Etoile montante de l’alto, le jeune musicien britannique Timothy Ridout a entrepris de rendre un hommage mérité à ce pionnier encore peu connu en dehors du milieu des altistes (où il est justement vénéré) en consacrant ce double album à un florilège d’oeuvres de pas moins de quinze compositeurs reprenant certaines oeuvres expressément écrites pour Tertis, d’autres adaptées par lui et d’autres encore simplement contemporaines de la plus belle période d’activité du musicien, entre 1900 et 1930.

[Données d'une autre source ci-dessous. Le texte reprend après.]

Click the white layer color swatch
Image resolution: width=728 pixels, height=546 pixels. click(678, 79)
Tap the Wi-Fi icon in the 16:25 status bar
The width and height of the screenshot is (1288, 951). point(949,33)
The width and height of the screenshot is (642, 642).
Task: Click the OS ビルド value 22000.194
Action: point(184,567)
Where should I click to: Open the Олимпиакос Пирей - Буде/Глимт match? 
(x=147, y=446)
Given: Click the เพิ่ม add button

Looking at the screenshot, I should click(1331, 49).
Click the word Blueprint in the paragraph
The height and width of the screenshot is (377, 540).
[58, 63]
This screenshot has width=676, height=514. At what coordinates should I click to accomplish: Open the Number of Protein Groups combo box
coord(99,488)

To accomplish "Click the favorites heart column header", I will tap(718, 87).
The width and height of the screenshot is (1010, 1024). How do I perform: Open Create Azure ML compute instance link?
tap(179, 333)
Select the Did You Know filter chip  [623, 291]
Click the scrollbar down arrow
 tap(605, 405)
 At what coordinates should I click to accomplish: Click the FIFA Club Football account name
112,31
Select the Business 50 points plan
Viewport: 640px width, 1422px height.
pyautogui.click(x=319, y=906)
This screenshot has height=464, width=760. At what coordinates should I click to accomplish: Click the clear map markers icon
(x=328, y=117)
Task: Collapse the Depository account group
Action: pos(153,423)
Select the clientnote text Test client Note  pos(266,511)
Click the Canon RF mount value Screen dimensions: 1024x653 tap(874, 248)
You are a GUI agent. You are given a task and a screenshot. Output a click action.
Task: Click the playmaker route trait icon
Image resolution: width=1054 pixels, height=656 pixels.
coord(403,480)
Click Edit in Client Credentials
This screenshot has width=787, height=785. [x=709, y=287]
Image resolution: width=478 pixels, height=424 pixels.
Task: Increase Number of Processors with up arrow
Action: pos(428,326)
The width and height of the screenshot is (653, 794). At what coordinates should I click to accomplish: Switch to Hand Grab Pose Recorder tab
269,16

Intelligemment conçu, le programme débute et se termine par deux œuvres de premier plan. D’abord la belle Première sonate pour alto et piano de York Bowen, compositeur de qualité qui mériterait d’être mieux connu. Ecrite en 1904 pour Tertis et créée par ce dernier avec le compositeur au piano, l'œuvre impressionne par sa riche écriture post-romantique. Deux mouvements passionnés encadrent un Poco lento e cantabile tout en subtilité et lyrisme. Très exigeant pour les deux instruments (le pianiste Frank Dupree est irréprochable), l’oeuvre permet à Timothy Ridout de montrer l’étendue de ses qualités : justesse parfaite, intelligence, subtilité, lyrisme, fabuleuse beauté et profondeur de son (son superbe alto Peregrino di Zanetto n’y est pas pour rien), très subtil usage du vibrato. Même si elle ne fut pas destinée à l’origine à Tertis, c’est une autre œuvre majeure qui clôture le deuxième cd, la superbe Sonate pour alto et piano de Rebecca Clarke, écrite en 1918-1919. L’Impetuoso initial est tout de force et lyrisme avec une musique toujours en flux. Vif et espiègle, le Vivace médian fait parfois penser au Scherzo du Premier Quatuor à clavier de Fauré avant de s’achever sur une fin méditative et mystérieuse rappelant Vaughan Williams. L’Adagio final permet à Timothy Ridout de démontrer son éloquence dans les belles cantilènes comme dans les passages plus passionnés. Cette superbe interprétation bénéficie grandement de l’apport du pianiste James Baillieu. Parmi les perles que renferme ce remarquable récital, il faut mentionner la superbe transcription par Tertis de l’Elégie pour violoncelle de Fauré et la curiosité que constitue l’Obbligato inachevé composé par York Bowen sur les cinquante-sept premières mesures de la Sonate au Clair de lune de Beethoven où tant Ridout lui-même -qui a apporté une conclusion à ce qui était probablement un exercice d’étudiant- que Baillieu se montrent impeccables. Enfin, parmi toutes les pépites qui parsèment ce récital, il faut absolument souligner les délicieux Liebesleid de Kreisler et le Prélude et Allegro prétendument de Pugnani, en fait un exquis pastiche dû au célèbre violoniste. Dans le Liebesleid, Ridout se montre spirituel sans chercher à faire vraiment viennois -il est même presque trop distingué par endroits- et sait faire preuve d’une vraie tendresse (et d’un très subtil vibrato). Quant au « Pugnani », il est splendide, tout en finesse, élégance et virtuosité.
On l’aura compris, cet enregistrement de l’un des meilleurs altistes de l’heure est une parfaite réussite, un délice qu’on ne se lasse pas d’écouter et réécouter.